Development and Governance of a Disaster

• People become vulnerable because of inequality. Urbanization and population also cause an overlap, so vulnerability and exploitation create a loss of resilience for one group of people in area.
• Urban goverments are challenged in establishing plannign measures. Japan is one such government has focused on educating the community in preparation measures, and so mitigating the risks.

Management and Mitigation of Tectonic Hazards

• Death rates have decreased globally because of econmic losses, preparedness and international aid. It can be hard to produce earthquakes for accurate.
• Disasters vary on the degree to which spread causing disasters globally such as financial impacts on travel companies and tourists. It is more common now that famines are causing fatalities slowly.
• The Phillippines experiences a mix of hazards as storm belts intersect.

Prediction of Tectonic Hazards

• Park's Model shows graphical representation of the hazard steps, but depends on length of income.
• 3 stages:
  • relief (getting medical help - hrs to days)
  • rehabilitation (days to weeks to help with shelters)
  • reconstruction (back to normal but now can mitigate risk for further)
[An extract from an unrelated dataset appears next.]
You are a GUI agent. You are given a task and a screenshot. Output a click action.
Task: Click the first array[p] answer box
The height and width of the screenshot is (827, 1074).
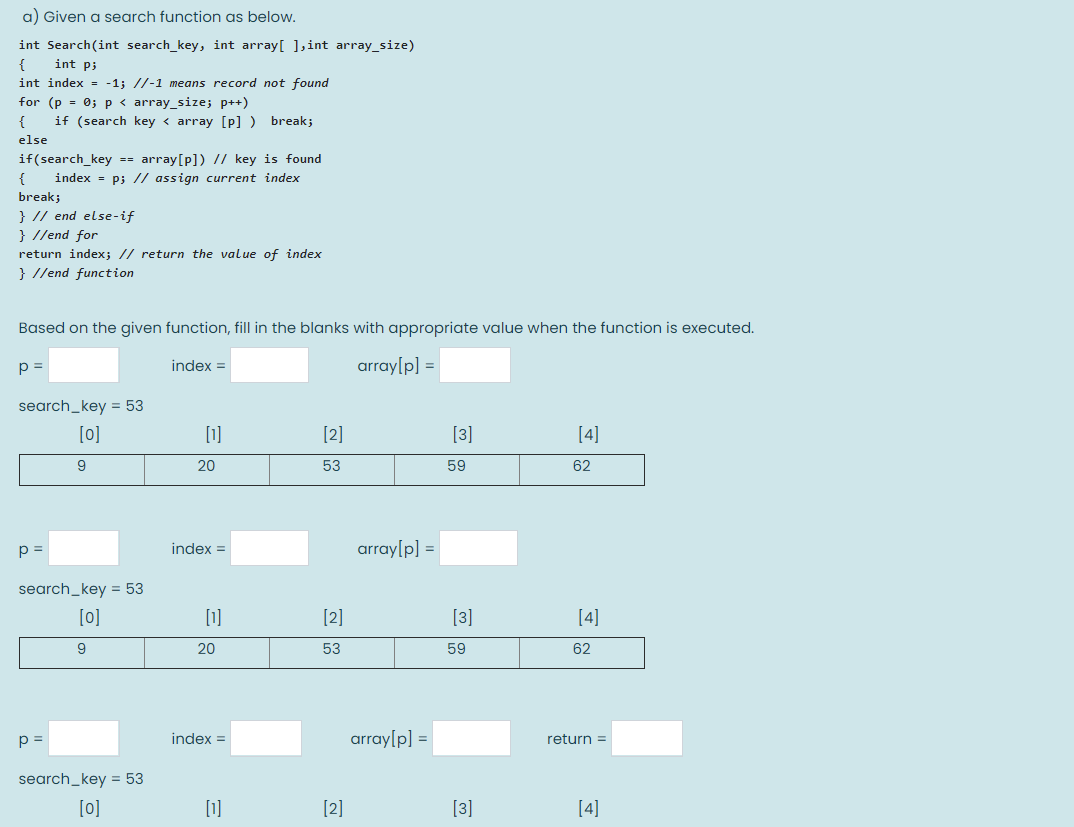(474, 364)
Disaster risk and what is its purpose?

• The Hazard Management Cycle shows the stages of responding where events re-occur, by beginning a new cycle with prepardeness events and eventually mitigation against the impact again. The cycle ensures that those that are affected can be defended using engineering or insurance to protect the vulnerable.
• Governments attempt to reduce the loss by modifying resilience with Land-Use Zoning which ensures safety, but may also lead to hazard-resistant buildings featuring designs that protect the construction.
• HI-Tech Monitoring helps understand risk areas and whether it means risk.
• The community can also be educated while the capacity of the community is being approved, such as the correct alarm system.
• Key players should be insurers, which have both short and long term effects, but may lead to dependency on insurance for the losses.

Description

Explore the factors increasing tectonic hazard risks. Understand plate movement causes, subduction zones, and intra-plate earthquakes. Learn about magma plumes, continental drift evidence, slab pull, crust density, hydro-meteorological hazards, and hazard prediction.